--- Exercise prompt ---
Quote in full, word for word, the excerpt below on South African fuel retailers.

--- Text excerpt ---

######

It’s been a difficult few years for SA fuel retailers. The market has been shrinking since 2016, and Covid-19 has accelerated this trend. Alongside a slowdown in economic activity as a result of national lockdowns, lifestyles have changed. More people working from home and increased computing and network penetration mean less travelling. This suggests that even as economies begin to recover, demand for fuel is likely to lag. 

Since the price of fuel is regulated, and retailers are given a fixed cents-per-litre margin, it’s a volume-driven business, and reduced demand is making it tough for fuel retailers. So, what can they do to cut costs and become more self-sufficient? 

One option is to embrace advances in energy technology. The rise of fuel retail has come with increasing demands on energy supplies. Refrigeration, in particular, is an energy-hungry process. But fuel retailers and forecourt operators in SA face two challenges in this regard: high energy costs, and low energy certainty. 

Electricity is expensive, and its supply uncertain. In addition to load-shedding, many areas are structurally power constrained, and an ageing infrastructure continues to add pressure to the grid. South Africans have lived with this reality for many years, and retailers of all types have invested in diesel generators. But they are costly, noisy and inefficient.

######

--- Extracted entries ---
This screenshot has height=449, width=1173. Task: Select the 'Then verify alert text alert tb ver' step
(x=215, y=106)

######

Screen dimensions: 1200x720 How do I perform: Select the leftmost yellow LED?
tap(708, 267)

######

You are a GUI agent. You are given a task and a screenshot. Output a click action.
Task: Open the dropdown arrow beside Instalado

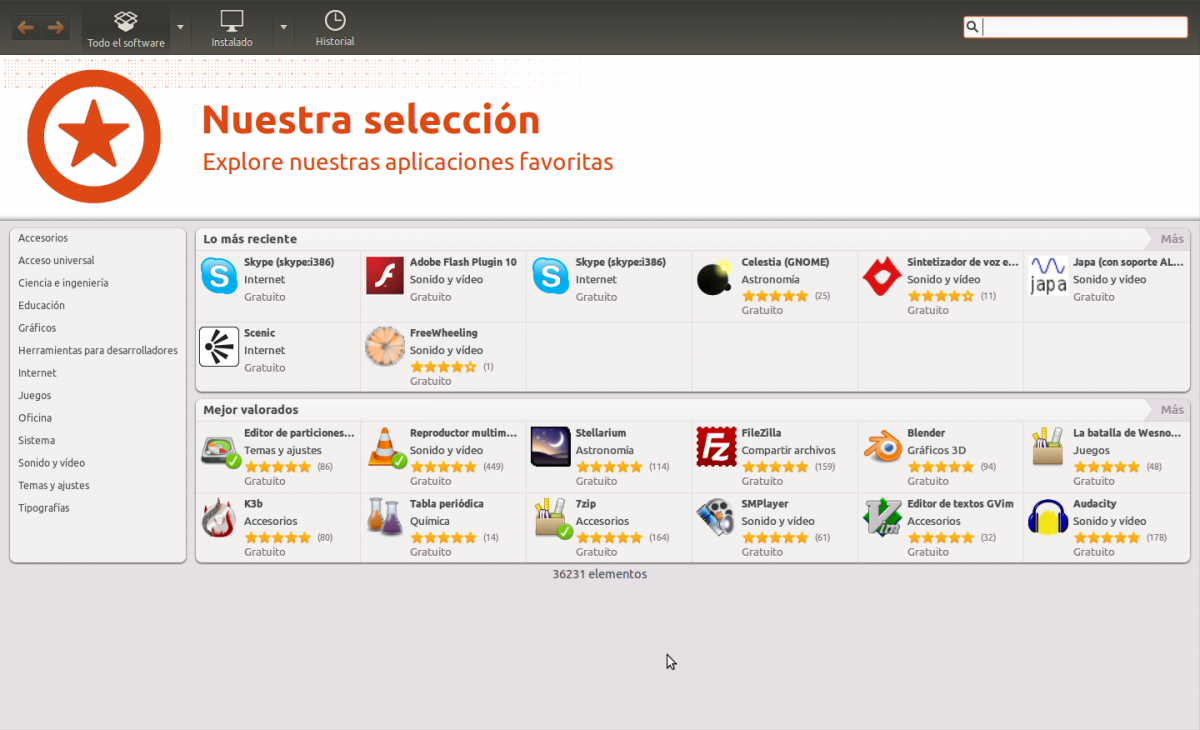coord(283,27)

######

--- Exercise solution ---
It’s been a difficult few years for SA fuel retailers. The market has been shrinking since 2016, and Covid-19 has accelerated this trend. Alongside a slowdown in economic activity as a result of national lockdowns, lifestyles have changed. More people working from home and increased computing and network penetration mean less travelling. This suggests that even as economies begin to recover, demand for fuel is likely to lag. 

Since the price of fuel is regulated, and retailers are given a fixed cents-per-litre margin, it’s a volume-driven business, and reduced demand is making it tough for fuel retailers. So, what can they do to cut costs and become more self-sufficient? 

One option is to embrace advances in energy technology. The rise of fuel retail has come with increasing demands on energy supplies. Refrigeration, in particular, is an energy-hungry process. But fuel retailers and forecourt operators in SA face two challenges in this regard: high energy costs, and low energy certainty. 

Electricity is expensive, and its supply uncertain. In addition to load-shedding, many areas are structurally power constrained, and an ageing infrastructure continues to add pressure to the grid. South Africans have lived with this reality for many years, and retailers of all types have invested in diesel generators. But they are costly, noisy and inefficient.